We want to extract `city`, `state`, and `zip` into their own columns.

***

## Implementation

<Tabs>
  <Tab title="Nekt Express / BigQuery">
    BigQuery uses `JSON_EXTRACT_SCALAR` (or the shorthand `JSON_VALUE` in Standard SQL) to pull values from a JSON string.

    ```sql theme={null}
    SELECT
      customer_id,
      name,
      JSON_VALUE(address, '$.city')  AS city,
      JSON_VALUE(address, '$.state') AS state,
      JSON_VALUE(address, '$.zip')   AS zip
    FROM `raw.customers`
    ```

    <Tip>
      `JSON_VALUE` returns a `STRING`. To extract typed values, use `JSON_EXTRACT` with a `CAST`:

      ```sql theme={null}
      CAST(JSON_EXTRACT(data, '$.age') AS INT64) AS age
      ```

      For arrays nested inside JSON, combine with `JSON_EXTRACT_ARRAY` and `UNNEST`.
    </Tip>
  </Tab>

  <Tab title="Athena SQL">
    Athena (Trino) provides `json_extract_scalar` to pull individual values from a JSON string.

    ```sql theme={null}
    SELECT
      customer_id,
      name,
      json_extract_scalar(address, '$.city')  AS city,
      json_extract_scalar(address, '$.state') AS state,
      json_extract_scalar(address, '$.zip')   AS zip
    FROM raw.customers
    ```

    <Tip>
      For nested JSON, chain the path: `json_extract_scalar(data, '$.address.city')`. For non-string values (numbers, booleans), use `json_extract` and then `CAST`:

      ```sql theme={null}
      CAST(json_extract(data, '$.age') AS INTEGER) AS age
      ```
    </Tip>
  </Tab>

  <Tab title="Python (Nekt SDK)">
    In PySpark, use `from_json` to parse the JSON string into a struct, then access individual fields with dot notation.

    ```python theme={null}
    import nekt
    from pyspark.sql import functions as F
    from pyspark.sql.types import StructType, StructField, StringType

    df = nekt.load_table(layer_name="Raw", table_name="customers")

    address_schema = StructType([
        StructField("city", StringType()),
        StructField("state", StringType()),
        StructField("zip", StringType())
    ])

    parsed_df = (
        df
        .withColumn("address_parsed", F.from_json(F.col("address"), address_schema))
        .select(
            "customer_id",
            "name",
            F.col("address_parsed.city").alias("city"),
            F.col("address_parsed.state").alias("state"),
            F.col("address_parsed.zip").alias("zip")
        )
    )

    nekt.save_table(
        df=parsed_df,
        layer_name="Trusted",
        table_name="customers_with_address"
    )
    ```

    <Tip>
      If you don't know the JSON schema upfront, you can use `get_json_object` for quick extraction without defining a struct:

      ```python theme={null}
      df.withColumn("city", F.get_json_object("address", "$.city"))
      ```
    </Tip>
  </Tab>
</Tabs>

***

## Expected output

| customer\_id | name          | city      | state   | zip       |
| ------------ | ------------- | --------- | ------- | --------- |
| 1            | Alice Johnson | São Paulo | SP      | 01310-100 |
| 2            | Bob Smith     | New York  | NY      | 10001     |
| 3            | Carol Lee     | London    | England | EC1A 1BB  |

***

## Tips and gotchas

<Warning>
  JSON extraction returns `NULL` when a key doesn't exist in the object.
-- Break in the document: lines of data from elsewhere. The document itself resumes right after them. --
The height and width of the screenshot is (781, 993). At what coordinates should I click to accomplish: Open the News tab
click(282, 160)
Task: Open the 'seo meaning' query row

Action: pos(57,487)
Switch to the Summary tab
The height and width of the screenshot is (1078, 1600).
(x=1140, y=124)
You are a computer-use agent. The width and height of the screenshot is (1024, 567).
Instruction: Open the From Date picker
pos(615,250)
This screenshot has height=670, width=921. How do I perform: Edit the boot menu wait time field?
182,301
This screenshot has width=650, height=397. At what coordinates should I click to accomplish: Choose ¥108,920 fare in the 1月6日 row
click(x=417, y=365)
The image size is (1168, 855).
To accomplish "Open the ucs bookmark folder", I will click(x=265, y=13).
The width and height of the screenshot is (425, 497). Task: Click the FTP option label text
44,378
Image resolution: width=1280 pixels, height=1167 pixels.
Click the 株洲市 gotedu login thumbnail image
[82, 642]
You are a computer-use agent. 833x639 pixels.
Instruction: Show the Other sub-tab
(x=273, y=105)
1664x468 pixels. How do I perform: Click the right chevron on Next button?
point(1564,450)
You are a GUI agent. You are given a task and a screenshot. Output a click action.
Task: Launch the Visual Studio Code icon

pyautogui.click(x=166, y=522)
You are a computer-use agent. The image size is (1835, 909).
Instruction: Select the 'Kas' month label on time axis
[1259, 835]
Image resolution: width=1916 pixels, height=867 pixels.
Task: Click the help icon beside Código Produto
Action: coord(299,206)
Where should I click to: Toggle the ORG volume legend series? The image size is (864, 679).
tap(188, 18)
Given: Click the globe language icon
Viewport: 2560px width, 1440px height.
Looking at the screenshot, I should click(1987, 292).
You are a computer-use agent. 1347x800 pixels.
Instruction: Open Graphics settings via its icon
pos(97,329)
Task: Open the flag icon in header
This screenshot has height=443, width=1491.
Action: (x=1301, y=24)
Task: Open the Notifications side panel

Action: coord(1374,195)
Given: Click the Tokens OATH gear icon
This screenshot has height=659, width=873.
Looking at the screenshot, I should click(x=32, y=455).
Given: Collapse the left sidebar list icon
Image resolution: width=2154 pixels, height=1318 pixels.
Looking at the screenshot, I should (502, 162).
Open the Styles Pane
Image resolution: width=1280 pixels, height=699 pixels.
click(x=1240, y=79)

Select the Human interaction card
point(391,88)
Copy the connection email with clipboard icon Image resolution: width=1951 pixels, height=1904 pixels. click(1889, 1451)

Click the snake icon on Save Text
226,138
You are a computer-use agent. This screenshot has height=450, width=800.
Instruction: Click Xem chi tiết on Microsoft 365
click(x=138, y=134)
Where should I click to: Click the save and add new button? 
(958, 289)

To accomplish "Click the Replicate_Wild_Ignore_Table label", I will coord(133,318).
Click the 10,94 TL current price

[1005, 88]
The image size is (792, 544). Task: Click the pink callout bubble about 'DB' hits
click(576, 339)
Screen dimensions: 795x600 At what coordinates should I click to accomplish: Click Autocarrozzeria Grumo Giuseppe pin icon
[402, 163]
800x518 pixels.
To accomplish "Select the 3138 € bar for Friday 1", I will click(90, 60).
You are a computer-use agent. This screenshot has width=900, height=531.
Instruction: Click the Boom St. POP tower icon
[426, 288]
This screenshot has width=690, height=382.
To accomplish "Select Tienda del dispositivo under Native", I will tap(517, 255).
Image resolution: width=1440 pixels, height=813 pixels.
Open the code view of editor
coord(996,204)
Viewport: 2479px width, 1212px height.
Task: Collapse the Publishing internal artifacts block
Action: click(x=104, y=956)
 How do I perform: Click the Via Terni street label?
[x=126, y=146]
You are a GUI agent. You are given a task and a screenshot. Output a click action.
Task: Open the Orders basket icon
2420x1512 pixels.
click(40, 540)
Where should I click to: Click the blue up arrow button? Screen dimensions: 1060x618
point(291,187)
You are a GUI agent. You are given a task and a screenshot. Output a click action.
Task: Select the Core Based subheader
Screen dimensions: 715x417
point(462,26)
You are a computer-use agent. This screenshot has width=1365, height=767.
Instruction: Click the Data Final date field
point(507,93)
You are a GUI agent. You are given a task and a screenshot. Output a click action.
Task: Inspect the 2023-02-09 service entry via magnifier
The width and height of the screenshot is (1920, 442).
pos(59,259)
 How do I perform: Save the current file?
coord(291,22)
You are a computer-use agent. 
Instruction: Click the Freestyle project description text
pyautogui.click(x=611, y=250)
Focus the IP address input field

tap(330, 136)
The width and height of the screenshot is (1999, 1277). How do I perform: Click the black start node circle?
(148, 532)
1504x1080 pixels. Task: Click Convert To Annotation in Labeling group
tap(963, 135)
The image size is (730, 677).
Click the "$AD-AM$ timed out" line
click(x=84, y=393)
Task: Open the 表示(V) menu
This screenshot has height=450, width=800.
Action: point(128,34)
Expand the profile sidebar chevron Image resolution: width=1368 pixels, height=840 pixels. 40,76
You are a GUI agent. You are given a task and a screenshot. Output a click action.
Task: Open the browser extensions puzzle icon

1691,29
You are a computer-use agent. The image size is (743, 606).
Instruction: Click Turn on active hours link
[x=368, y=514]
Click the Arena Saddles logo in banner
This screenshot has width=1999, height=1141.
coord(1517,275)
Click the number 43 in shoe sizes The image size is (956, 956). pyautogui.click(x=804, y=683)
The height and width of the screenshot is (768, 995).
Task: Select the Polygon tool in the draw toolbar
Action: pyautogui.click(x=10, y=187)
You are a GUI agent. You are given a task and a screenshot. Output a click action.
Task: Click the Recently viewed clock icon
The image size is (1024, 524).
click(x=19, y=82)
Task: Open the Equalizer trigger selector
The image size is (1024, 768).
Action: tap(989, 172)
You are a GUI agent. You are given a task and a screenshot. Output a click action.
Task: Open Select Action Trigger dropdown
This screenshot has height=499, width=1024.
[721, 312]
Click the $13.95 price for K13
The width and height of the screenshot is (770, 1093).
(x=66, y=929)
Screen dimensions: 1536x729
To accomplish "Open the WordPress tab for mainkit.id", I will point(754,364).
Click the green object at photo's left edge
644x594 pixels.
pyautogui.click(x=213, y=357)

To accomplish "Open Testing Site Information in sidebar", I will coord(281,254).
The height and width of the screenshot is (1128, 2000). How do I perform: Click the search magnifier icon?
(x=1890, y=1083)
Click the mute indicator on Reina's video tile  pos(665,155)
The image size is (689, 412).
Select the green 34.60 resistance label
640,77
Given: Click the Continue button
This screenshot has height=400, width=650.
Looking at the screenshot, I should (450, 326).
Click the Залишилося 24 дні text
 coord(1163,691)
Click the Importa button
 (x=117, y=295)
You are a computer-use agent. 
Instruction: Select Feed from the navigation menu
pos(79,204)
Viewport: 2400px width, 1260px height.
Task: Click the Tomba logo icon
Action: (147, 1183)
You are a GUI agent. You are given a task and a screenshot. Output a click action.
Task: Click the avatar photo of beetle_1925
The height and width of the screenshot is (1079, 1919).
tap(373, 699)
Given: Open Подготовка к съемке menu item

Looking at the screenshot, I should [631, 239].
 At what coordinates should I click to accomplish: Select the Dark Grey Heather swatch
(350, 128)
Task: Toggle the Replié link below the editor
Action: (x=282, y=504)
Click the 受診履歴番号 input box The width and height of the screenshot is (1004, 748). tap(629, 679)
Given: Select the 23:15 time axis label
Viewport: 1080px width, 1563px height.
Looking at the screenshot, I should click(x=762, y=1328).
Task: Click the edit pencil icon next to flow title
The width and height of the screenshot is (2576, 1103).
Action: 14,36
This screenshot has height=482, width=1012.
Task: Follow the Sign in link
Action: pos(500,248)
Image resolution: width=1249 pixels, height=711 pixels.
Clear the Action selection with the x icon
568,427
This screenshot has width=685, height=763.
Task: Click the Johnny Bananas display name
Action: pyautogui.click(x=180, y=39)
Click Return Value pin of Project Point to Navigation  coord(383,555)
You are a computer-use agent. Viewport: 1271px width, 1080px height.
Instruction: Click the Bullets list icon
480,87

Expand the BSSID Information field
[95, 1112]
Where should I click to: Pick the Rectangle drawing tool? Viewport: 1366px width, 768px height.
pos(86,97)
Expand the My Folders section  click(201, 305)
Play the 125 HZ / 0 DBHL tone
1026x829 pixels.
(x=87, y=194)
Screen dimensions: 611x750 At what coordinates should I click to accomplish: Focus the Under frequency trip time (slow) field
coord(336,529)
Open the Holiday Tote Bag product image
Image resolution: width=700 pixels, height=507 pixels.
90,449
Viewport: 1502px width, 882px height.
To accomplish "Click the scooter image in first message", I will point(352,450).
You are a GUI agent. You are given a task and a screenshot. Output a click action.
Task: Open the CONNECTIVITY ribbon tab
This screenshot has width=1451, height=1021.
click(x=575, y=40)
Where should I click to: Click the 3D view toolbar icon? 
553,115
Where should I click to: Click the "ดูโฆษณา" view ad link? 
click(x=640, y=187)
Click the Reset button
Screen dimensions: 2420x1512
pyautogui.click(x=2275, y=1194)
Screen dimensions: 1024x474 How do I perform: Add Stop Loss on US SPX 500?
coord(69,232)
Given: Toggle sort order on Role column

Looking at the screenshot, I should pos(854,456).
If some rows have different JSON shapes (e.g., some include `country` and others don't), the missing keys will silently become NULL — combine this with the [Handle NULL values](./handle-null-values) recipe as needed.
</Warning>

<Note>
  If your JSON contains arrays (e.g., `"tags": ["hot", "enterprise"]`), you'll need to combine JSON parsing with [Unnest arrays](./unnest-arrays). First extract the array with JSON functions, then unnest the result.